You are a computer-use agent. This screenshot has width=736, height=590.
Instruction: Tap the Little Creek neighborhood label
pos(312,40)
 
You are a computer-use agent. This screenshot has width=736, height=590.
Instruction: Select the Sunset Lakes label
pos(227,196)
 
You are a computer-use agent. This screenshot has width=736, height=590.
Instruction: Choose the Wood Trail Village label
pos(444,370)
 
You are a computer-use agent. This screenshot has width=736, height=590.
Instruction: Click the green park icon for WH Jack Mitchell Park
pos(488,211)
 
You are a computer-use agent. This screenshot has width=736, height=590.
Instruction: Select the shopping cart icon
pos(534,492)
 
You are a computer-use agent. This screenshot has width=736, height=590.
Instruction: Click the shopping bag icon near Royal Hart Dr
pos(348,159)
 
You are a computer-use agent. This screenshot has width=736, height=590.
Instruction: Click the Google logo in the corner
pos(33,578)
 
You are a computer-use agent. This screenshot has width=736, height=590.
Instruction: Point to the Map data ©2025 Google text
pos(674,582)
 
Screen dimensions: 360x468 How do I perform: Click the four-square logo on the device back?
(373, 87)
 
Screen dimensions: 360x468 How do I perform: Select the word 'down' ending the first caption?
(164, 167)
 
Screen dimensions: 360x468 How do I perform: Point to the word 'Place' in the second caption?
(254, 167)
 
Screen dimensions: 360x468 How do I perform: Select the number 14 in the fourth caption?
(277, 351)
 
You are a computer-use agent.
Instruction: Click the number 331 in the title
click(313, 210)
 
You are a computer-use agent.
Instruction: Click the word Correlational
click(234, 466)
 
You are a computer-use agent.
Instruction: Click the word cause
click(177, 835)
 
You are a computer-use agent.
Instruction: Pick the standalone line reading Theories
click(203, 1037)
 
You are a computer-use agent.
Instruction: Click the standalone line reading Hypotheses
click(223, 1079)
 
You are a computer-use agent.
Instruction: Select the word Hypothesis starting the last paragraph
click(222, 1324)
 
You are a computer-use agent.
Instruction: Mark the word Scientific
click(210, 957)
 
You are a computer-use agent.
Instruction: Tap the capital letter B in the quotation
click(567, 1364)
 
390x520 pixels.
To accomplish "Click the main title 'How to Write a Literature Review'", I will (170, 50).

__________________________________________________

§ Work to do
Output as a JSON list of strings the lines of the entries starting at the first line and ending at the line that contains "pos(312,40)", one string per line, leaving out blank lines.

§ Final result
[
  "You are a computer-use agent. This screenshot has width=736, height=590.",
  "Instruction: Tap the Little Creek neighborhood label",
  "pos(312,40)"
]